2. Some comment I read (can't find it) on a survivor blog where someone shares their journey with their therapist into becoming a functional, productive human member of society - which entailed a lot of introspection and coming to terms with the inner resistant monologue that, unnecessarily, asks, "How can you expect me to ___, when I've been ___?" And deciding NOT to give into that.

3. Similarly, two of the comments on this post (also a survivor blog; trigger warnings for suicide, self-harm, rape, incest, abuse, involuntary hospitalization). The comments said:
15. Eric B.  |  June 12, 2012 at 7:32 am
Oh, and one more thing. I am SO GLAD you sorted out that the thyroid issues will mess with you physically, mentally, and emotionally. Acknowledge that and you can perhaps say “it’s the thyroid” and process some of the negative thoughts that way.
Reply
16. Cinara  |  June 12, 2012 at 7:46 am
That’s a good idea! If you find yourself thinking negative things about yourself in your head, just imagine your thyroid saying it and say, “Shut up Thyroid”.

...which I instantly realized was the lesson behind my therapist's constant telling me that I CAN choose not to give into my situation, I CAN choose to repeat to myself "it is not life-threatening, nor am I incapacitated or hospitalized", and I CAN use that to enable functioning. Maybe it's because the thyroid problems are relateable, but I've begun saying "Shut up, Thyroid" and processing the thoughts that come up. There are surprisingly few of them than there were a few weeks ago when I called my therapist in the throes of a panic attack, and it was very freeing to say "Hey yeah, I'm doing okay, even for someone like me it's not hard or impossible to do something like walk to the train station."
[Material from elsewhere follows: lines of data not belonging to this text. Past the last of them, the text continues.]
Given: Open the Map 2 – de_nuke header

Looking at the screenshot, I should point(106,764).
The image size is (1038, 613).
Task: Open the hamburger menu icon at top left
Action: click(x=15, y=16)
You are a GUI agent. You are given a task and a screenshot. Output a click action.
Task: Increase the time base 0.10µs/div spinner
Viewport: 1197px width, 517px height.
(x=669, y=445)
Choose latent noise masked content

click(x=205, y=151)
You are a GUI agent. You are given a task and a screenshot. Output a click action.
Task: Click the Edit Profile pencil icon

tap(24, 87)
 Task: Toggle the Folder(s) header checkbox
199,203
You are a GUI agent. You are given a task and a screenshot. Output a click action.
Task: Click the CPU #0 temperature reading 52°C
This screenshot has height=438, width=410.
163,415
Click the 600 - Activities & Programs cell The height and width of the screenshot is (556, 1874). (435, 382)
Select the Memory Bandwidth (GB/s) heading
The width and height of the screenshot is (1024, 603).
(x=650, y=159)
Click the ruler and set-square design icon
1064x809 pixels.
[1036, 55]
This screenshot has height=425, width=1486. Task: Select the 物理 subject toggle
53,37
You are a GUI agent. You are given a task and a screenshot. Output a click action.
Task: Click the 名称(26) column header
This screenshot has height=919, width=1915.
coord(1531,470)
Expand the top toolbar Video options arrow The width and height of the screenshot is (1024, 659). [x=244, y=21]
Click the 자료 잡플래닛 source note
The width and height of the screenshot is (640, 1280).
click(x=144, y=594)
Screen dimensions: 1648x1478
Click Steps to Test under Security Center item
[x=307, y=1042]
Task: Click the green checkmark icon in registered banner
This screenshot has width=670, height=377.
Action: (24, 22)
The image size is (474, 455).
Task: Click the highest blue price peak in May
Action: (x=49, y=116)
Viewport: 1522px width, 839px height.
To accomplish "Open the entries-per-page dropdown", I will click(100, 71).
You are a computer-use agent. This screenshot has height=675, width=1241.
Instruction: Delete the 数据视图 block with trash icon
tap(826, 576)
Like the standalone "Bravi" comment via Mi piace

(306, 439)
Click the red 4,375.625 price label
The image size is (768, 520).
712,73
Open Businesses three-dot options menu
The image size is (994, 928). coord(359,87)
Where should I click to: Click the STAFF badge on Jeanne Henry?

4. This is me. To a TEE. This comment holding the OP responsible is exactly what I need to hear:
"Stop making excuses. Step up. You want to do good in school, start working and stop whining about it. You can change today. Start your assignment. Perhaps get a doctors note or talk to your teacher and explain the situation to him?
Just to let you know: Even if you fuck up on this assignment/highschool, your life is not over. You can upgrade by going to a community college and transfer over.
Again it's all on you. Good luck."

5. Gala Darling - Happiness is Simple: Why Too Many Choices Make Us Miserable & 5 Ways to Improve Your Life!

6. Ramit Sethi's Big Wins Manifesto. I think it dawned on me that all his "systems" actually just teach the same lesson as Gala's post above on minimalising choices to maximize happiness. He and his clients and his friends have their focuses that they want to spend money and time on, and they work harder at the beginning, in small bursts, to reduce the options that can take away from their priorities. They focus on reducing. Then they just focus. On having fun, on shopping, on eating out, on ... whatever they choose!

7. Neil Gaiman's graduation speech. "Make good art. Make it on the good days too." & "And I knew that as long as I kept walking towards the mountain I would be all right. And when I truly was not sure what to do, I could stop, and think about whether it was taking me towards or away from the mountain. I said no to editorial jobs on magazines, proper jobs that would have paid proper money because I knew that, attractive though they were, for me they would have been walking away from the mountain. And if those job offers had come along earlier I might have taken them, because they still would have been closer to the mountain than I was at the time. I learned to write by writing. I tended to do anything as long as it felt like an adventure, and to stop when it felt like work, which meant that life did not feel like work."

That goal is the reason you are struggling, the reason you are working less than glamorous jobs, the reason you are busting your ass to make connections and move on to the next job.